:: Excerpted records ::

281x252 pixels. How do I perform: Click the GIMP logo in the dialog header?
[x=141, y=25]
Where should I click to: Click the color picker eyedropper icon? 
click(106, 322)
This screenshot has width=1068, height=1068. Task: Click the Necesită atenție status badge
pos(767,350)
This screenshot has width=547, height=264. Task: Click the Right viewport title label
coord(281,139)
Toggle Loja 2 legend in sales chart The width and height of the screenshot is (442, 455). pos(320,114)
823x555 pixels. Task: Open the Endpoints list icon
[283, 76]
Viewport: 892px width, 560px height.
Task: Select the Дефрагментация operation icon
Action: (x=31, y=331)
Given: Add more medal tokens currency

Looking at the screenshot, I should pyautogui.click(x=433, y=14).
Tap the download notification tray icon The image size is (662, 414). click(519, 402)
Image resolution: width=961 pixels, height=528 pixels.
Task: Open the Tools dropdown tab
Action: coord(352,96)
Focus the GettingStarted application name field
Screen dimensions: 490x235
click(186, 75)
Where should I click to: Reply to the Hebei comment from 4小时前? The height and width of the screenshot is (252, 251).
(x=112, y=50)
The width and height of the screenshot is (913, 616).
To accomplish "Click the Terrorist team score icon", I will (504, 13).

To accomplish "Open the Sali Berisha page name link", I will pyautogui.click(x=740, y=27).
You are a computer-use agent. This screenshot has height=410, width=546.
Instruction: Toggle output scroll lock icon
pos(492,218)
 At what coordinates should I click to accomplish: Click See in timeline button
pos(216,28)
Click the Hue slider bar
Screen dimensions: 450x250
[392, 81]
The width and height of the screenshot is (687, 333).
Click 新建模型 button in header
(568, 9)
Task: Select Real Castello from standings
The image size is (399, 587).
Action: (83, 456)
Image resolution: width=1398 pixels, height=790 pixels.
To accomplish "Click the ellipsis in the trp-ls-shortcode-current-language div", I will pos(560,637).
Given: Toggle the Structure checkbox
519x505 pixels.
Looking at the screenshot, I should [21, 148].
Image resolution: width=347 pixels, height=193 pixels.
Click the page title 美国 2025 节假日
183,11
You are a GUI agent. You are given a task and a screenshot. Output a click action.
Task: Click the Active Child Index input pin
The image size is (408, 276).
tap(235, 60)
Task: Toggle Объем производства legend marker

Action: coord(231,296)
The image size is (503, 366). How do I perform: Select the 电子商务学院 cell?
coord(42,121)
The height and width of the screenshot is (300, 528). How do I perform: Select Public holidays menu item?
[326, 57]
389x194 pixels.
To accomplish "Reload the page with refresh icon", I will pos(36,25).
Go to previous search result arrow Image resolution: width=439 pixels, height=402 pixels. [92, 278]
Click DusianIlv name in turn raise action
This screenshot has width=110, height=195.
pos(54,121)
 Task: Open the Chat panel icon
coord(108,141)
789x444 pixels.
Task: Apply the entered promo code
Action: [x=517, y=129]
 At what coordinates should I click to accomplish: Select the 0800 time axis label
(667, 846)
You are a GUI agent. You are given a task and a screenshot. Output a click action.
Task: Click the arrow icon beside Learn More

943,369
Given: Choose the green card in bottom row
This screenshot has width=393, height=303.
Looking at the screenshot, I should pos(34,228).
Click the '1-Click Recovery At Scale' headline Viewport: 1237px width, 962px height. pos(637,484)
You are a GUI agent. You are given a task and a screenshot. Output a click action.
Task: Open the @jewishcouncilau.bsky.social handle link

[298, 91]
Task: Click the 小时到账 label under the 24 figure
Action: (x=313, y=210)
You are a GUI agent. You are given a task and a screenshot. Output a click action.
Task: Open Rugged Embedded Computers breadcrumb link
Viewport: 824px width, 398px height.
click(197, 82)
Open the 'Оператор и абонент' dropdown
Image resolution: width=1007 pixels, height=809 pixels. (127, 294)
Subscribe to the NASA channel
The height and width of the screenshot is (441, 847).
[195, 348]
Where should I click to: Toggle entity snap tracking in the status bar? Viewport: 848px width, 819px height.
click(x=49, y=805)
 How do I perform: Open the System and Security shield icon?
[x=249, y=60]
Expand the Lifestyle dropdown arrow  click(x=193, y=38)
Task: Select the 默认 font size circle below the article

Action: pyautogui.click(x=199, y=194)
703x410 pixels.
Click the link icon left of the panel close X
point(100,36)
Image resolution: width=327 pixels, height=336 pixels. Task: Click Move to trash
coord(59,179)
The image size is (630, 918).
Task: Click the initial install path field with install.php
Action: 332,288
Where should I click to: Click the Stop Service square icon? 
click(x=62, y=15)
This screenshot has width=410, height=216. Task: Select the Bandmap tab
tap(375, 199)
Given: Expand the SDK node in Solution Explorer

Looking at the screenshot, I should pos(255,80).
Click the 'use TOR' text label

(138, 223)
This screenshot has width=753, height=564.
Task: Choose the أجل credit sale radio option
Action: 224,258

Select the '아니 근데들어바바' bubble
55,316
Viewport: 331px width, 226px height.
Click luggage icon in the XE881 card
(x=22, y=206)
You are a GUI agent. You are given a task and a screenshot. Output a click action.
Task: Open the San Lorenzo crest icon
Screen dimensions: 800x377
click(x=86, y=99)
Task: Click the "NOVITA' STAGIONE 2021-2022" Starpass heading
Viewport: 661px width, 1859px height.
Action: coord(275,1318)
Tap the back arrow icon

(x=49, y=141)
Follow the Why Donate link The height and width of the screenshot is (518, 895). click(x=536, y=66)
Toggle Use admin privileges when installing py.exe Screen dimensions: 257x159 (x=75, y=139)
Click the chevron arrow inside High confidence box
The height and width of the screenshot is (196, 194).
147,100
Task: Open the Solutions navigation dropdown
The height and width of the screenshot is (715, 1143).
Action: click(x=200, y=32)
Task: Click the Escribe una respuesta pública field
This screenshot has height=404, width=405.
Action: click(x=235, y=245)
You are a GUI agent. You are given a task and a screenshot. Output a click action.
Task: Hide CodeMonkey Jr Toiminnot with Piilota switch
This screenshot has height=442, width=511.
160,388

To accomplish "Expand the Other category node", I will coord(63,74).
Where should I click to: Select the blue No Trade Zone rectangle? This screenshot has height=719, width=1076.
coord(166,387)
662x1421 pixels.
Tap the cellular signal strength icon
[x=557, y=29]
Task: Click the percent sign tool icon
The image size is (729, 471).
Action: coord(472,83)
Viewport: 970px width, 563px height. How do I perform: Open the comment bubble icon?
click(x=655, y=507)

:::

What the task requires
Nothing should be dropped or changed, so repeat all of the entries exactly.

Reply to the task
281x252 pixels. How do I perform: Click the GIMP logo in the dialog header?
[x=141, y=25]
Where should I click to: Click the color picker eyedropper icon? 
click(106, 322)
This screenshot has width=1068, height=1068. Task: Click the Necesită atenție status badge
pos(767,350)
This screenshot has width=547, height=264. Task: Click the Right viewport title label
coord(281,139)
Toggle Loja 2 legend in sales chart The width and height of the screenshot is (442, 455). pos(320,114)
823x555 pixels. Task: Open the Endpoints list icon
[283, 76]
Viewport: 892px width, 560px height.
Task: Select the Дефрагментация operation icon
Action: (x=31, y=331)
Given: Add more medal tokens currency

Looking at the screenshot, I should pyautogui.click(x=433, y=14).
Tap the download notification tray icon The image size is (662, 414). click(519, 402)
Image resolution: width=961 pixels, height=528 pixels.
Task: Open the Tools dropdown tab
Action: coord(352,96)
Focus the GettingStarted application name field
Screen dimensions: 490x235
click(186, 75)
Where should I click to: Reply to the Hebei comment from 4小时前? The height and width of the screenshot is (252, 251).
(x=112, y=50)
The width and height of the screenshot is (913, 616).
To accomplish "Click the Terrorist team score icon", I will (504, 13).

To accomplish "Open the Sali Berisha page name link", I will pyautogui.click(x=740, y=27).
You are a computer-use agent. This screenshot has height=410, width=546.
Instruction: Toggle output scroll lock icon
pos(492,218)
 At what coordinates should I click to accomplish: Click See in timeline button
pos(216,28)
Click the Hue slider bar
Screen dimensions: 450x250
[392, 81]
The width and height of the screenshot is (687, 333).
Click 新建模型 button in header
(568, 9)
Task: Select Real Castello from standings
The image size is (399, 587).
Action: (83, 456)
Image resolution: width=1398 pixels, height=790 pixels.
To accomplish "Click the ellipsis in the trp-ls-shortcode-current-language div", I will pos(560,637).
Given: Toggle the Structure checkbox
519x505 pixels.
Looking at the screenshot, I should [21, 148].
Image resolution: width=347 pixels, height=193 pixels.
Click the page title 美国 2025 节假日
183,11
You are a GUI agent. You are given a task and a screenshot. Output a click action.
Task: Click the Active Child Index input pin
The image size is (408, 276).
tap(235, 60)
Task: Toggle Объем производства legend marker

Action: coord(231,296)
The image size is (503, 366). How do I perform: Select the 电子商务学院 cell?
coord(42,121)
The height and width of the screenshot is (300, 528). How do I perform: Select Public holidays menu item?
[326, 57]
389x194 pixels.
To accomplish "Reload the page with refresh icon", I will pos(36,25).
Go to previous search result arrow Image resolution: width=439 pixels, height=402 pixels. [92, 278]
Click DusianIlv name in turn raise action
This screenshot has width=110, height=195.
pos(54,121)
 Task: Open the Chat panel icon
coord(108,141)
789x444 pixels.
Task: Apply the entered promo code
Action: [x=517, y=129]
 At what coordinates should I click to accomplish: Select the 0800 time axis label
(667, 846)
You are a GUI agent. You are given a task and a screenshot. Output a click action.
Task: Click the arrow icon beside Learn More

943,369
Given: Choose the green card in bottom row
This screenshot has width=393, height=303.
Looking at the screenshot, I should pos(34,228).
Click the '1-Click Recovery At Scale' headline Viewport: 1237px width, 962px height. pos(637,484)
You are a GUI agent. You are given a task and a screenshot. Output a click action.
Task: Open the @jewishcouncilau.bsky.social handle link

[298, 91]
Task: Click the 小时到账 label under the 24 figure
Action: (x=313, y=210)
You are a GUI agent. You are given a task and a screenshot. Output a click action.
Task: Open Rugged Embedded Computers breadcrumb link
Viewport: 824px width, 398px height.
click(197, 82)
Open the 'Оператор и абонент' dropdown
Image resolution: width=1007 pixels, height=809 pixels. (127, 294)
Subscribe to the NASA channel
The height and width of the screenshot is (441, 847).
[195, 348]
Where should I click to: Toggle entity snap tracking in the status bar? Viewport: 848px width, 819px height.
click(x=49, y=805)
 How do I perform: Open the System and Security shield icon?
[x=249, y=60]
Expand the Lifestyle dropdown arrow  click(x=193, y=38)
Task: Select the 默认 font size circle below the article

Action: pyautogui.click(x=199, y=194)
703x410 pixels.
Click the link icon left of the panel close X
point(100,36)
Image resolution: width=327 pixels, height=336 pixels. Task: Click Move to trash
coord(59,179)
The image size is (630, 918).
Task: Click the initial install path field with install.php
Action: 332,288
Where should I click to: Click the Stop Service square icon? 
click(x=62, y=15)
This screenshot has width=410, height=216. Task: Select the Bandmap tab
tap(375, 199)
Given: Expand the SDK node in Solution Explorer

Looking at the screenshot, I should pos(255,80).
Click the 'use TOR' text label

(138, 223)
This screenshot has width=753, height=564.
Task: Choose the أجل credit sale radio option
Action: 224,258

Select the '아니 근데들어바바' bubble
55,316
Viewport: 331px width, 226px height.
Click luggage icon in the XE881 card
(x=22, y=206)
You are a GUI agent. You are given a task and a screenshot. Output a click action.
Task: Open the San Lorenzo crest icon
Screen dimensions: 800x377
click(x=86, y=99)
Task: Click the "NOVITA' STAGIONE 2021-2022" Starpass heading
Viewport: 661px width, 1859px height.
Action: coord(275,1318)
Tap the back arrow icon

(x=49, y=141)
Follow the Why Donate link The height and width of the screenshot is (518, 895). click(x=536, y=66)
Toggle Use admin privileges when installing py.exe Screen dimensions: 257x159 (x=75, y=139)
Click the chevron arrow inside High confidence box
The height and width of the screenshot is (196, 194).
147,100
Task: Open the Solutions navigation dropdown
The height and width of the screenshot is (715, 1143).
Action: click(x=200, y=32)
Task: Click the Escribe una respuesta pública field
This screenshot has height=404, width=405.
Action: click(x=235, y=245)
You are a GUI agent. You are given a task and a screenshot. Output a click action.
Task: Hide CodeMonkey Jr Toiminnot with Piilota switch
This screenshot has height=442, width=511.
160,388

To accomplish "Expand the Other category node", I will coord(63,74).
Where should I click to: Select the blue No Trade Zone rectangle? This screenshot has height=719, width=1076.
coord(166,387)
662x1421 pixels.
Tap the cellular signal strength icon
[x=557, y=29]
Task: Click the percent sign tool icon
The image size is (729, 471).
Action: coord(472,83)
Viewport: 970px width, 563px height. How do I perform: Open the comment bubble icon?
click(x=655, y=507)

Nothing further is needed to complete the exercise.